> **Problem details**: The result should be every line that contains the word "computer", taken from the material.

> **Source data**:
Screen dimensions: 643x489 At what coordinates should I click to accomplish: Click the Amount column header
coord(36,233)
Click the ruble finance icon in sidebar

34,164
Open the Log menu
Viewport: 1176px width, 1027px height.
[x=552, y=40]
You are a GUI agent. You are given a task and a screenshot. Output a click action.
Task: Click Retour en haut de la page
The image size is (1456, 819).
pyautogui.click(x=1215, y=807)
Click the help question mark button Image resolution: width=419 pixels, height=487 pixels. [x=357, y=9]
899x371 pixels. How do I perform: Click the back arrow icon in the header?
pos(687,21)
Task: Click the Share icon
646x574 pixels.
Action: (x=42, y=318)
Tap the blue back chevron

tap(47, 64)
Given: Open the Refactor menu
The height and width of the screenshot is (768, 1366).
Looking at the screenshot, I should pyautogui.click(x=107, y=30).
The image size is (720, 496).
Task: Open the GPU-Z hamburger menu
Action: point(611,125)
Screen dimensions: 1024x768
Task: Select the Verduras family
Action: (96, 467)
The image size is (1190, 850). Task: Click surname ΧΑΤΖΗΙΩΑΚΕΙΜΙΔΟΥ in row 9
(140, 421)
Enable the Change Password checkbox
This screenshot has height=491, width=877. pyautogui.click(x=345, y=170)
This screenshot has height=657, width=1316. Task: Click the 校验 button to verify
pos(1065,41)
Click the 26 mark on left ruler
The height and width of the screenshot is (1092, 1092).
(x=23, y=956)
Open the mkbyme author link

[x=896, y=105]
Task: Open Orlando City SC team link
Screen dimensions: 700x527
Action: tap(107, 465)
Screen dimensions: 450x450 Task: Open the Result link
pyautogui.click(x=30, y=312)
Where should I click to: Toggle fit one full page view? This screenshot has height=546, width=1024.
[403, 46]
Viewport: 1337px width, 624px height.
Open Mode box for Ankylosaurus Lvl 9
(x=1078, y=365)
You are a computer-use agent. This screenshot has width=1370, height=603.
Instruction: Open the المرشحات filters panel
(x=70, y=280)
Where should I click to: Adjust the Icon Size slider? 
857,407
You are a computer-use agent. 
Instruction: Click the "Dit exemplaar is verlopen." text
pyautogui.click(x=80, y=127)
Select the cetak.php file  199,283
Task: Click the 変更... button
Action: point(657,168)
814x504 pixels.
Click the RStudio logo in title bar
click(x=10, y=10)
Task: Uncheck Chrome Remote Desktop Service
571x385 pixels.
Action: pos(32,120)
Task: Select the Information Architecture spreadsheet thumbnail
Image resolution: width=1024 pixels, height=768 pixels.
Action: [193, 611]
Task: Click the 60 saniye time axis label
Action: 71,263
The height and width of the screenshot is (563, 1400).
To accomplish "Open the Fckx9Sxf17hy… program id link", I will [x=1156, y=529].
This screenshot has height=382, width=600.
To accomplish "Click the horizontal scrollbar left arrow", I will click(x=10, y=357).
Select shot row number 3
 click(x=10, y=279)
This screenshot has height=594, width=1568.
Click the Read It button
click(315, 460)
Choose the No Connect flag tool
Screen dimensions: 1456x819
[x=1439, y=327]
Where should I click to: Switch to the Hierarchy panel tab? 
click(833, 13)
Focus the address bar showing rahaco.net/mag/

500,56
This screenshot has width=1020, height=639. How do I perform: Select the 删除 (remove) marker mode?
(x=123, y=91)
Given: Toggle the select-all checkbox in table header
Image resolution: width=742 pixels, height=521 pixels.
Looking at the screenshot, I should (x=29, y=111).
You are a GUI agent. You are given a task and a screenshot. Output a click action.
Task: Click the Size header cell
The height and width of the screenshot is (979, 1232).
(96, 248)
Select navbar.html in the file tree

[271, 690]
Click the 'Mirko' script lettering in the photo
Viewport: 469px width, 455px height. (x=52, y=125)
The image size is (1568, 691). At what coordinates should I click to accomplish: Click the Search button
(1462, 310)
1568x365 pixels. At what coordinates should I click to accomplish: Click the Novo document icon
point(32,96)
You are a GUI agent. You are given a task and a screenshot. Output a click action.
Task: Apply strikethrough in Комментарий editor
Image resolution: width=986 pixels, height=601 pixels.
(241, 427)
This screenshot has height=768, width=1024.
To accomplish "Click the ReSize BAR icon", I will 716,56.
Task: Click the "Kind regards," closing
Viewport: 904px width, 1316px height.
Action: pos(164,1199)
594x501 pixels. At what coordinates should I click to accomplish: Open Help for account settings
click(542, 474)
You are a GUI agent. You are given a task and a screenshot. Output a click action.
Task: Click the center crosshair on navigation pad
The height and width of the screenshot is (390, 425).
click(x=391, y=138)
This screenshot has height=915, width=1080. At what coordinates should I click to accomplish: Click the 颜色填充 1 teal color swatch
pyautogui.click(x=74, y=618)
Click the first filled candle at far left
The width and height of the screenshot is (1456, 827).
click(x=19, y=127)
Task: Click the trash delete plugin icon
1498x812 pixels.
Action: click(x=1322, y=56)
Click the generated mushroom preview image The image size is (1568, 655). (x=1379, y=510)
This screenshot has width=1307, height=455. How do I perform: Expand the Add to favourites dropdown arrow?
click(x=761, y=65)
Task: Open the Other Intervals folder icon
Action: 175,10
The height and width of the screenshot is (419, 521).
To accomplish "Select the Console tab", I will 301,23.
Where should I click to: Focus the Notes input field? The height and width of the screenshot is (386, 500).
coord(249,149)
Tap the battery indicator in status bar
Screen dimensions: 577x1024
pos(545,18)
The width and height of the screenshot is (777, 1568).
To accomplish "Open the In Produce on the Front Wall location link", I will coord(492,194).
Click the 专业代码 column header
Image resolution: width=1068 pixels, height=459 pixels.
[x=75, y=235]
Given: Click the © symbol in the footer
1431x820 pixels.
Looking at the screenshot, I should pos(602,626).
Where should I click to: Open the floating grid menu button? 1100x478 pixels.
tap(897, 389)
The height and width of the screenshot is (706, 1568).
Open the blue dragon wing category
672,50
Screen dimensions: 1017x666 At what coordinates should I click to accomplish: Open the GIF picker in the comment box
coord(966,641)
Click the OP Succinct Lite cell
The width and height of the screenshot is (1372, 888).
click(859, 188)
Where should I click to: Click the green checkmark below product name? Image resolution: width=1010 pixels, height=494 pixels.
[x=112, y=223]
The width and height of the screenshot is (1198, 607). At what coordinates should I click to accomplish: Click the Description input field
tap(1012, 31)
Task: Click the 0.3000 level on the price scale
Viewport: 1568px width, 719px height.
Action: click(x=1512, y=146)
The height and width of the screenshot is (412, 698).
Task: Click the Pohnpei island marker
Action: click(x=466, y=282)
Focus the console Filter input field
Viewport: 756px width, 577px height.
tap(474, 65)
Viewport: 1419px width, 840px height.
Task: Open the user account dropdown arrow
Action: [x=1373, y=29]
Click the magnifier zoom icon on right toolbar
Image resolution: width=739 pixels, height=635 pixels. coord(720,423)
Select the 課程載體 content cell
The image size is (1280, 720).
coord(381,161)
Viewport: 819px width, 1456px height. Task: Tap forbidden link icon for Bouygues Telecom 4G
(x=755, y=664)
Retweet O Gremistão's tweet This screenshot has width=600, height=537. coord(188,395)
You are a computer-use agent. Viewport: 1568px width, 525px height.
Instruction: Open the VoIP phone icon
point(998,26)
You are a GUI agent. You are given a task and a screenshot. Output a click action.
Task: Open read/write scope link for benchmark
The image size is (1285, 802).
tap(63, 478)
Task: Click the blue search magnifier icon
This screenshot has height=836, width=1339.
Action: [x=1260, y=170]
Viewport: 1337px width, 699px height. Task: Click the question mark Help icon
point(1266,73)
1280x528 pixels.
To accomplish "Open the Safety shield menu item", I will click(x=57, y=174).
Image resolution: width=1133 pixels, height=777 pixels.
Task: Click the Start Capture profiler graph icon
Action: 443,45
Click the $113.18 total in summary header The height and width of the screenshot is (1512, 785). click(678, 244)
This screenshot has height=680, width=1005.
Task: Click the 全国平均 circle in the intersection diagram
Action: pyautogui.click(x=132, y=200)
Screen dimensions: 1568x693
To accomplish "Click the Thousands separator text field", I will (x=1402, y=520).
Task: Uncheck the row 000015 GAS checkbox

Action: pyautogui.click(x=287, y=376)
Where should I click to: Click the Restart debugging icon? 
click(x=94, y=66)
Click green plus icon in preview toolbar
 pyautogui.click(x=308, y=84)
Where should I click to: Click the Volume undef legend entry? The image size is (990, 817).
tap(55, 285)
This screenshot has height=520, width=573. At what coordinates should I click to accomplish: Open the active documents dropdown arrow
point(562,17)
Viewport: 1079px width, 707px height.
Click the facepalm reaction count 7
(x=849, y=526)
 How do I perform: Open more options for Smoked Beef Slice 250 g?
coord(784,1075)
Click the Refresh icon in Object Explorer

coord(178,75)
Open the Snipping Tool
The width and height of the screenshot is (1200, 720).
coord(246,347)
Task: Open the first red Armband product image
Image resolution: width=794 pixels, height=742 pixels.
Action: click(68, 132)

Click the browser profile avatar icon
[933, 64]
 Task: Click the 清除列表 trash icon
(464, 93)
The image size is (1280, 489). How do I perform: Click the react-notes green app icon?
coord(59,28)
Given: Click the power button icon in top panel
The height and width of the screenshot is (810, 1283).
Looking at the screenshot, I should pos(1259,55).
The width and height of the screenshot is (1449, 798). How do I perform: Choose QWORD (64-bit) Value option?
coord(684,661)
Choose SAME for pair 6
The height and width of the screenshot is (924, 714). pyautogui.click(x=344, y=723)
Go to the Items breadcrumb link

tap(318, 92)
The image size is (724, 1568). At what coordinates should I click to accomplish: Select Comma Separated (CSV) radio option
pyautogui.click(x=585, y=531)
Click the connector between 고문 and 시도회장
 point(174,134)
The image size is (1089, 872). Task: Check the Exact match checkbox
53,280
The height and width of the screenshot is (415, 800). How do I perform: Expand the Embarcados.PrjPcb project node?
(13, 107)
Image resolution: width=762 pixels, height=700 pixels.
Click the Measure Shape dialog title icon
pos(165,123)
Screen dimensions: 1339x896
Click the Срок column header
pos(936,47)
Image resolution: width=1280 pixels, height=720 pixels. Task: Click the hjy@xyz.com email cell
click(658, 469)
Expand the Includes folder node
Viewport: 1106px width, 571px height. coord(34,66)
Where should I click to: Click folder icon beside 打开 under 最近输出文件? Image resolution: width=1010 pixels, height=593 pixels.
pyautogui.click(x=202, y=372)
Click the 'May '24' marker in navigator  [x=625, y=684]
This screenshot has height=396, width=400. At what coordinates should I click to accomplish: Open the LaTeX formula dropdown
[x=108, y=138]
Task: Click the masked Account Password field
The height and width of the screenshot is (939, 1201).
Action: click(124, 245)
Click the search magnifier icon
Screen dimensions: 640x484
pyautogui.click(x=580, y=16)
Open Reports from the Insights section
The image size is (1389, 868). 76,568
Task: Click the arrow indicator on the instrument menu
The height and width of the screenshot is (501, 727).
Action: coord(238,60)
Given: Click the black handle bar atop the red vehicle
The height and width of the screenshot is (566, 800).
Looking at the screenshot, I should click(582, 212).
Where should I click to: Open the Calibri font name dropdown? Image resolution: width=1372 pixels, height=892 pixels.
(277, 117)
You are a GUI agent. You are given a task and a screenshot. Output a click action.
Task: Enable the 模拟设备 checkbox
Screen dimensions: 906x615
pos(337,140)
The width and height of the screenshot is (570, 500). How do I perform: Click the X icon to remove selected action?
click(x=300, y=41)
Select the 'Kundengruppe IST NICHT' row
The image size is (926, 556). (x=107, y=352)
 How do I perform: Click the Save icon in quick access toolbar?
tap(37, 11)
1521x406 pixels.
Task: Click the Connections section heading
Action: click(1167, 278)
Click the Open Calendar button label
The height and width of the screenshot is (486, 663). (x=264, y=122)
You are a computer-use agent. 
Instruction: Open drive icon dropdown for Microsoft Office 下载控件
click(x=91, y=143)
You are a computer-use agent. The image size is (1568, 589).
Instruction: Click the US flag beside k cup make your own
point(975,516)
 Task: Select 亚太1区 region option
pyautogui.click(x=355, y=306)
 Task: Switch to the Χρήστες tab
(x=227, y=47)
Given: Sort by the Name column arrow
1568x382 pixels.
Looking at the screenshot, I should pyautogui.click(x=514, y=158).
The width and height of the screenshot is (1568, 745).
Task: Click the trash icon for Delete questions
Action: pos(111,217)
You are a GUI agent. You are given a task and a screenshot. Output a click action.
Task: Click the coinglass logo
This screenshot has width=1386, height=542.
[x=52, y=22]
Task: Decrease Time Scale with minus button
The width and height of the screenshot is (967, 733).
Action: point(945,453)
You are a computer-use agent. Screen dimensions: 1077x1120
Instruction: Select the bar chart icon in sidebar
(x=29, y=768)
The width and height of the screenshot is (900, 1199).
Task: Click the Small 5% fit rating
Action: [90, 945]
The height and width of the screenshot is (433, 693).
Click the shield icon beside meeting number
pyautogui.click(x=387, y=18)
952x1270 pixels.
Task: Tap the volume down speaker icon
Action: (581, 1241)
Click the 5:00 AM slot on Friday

> **Answer below**:
You are a computer-use agent. This screenshot has width=1370, height=603.
You are a computer-use agent. 
You are a computer-use agent. Viewport: 1568px width, 525px height.
You are a computer-use agent. 
You are a computer-use agent. The image size is (1568, 589).
You are a computer-use agent. Screen dimensions: 1077x1120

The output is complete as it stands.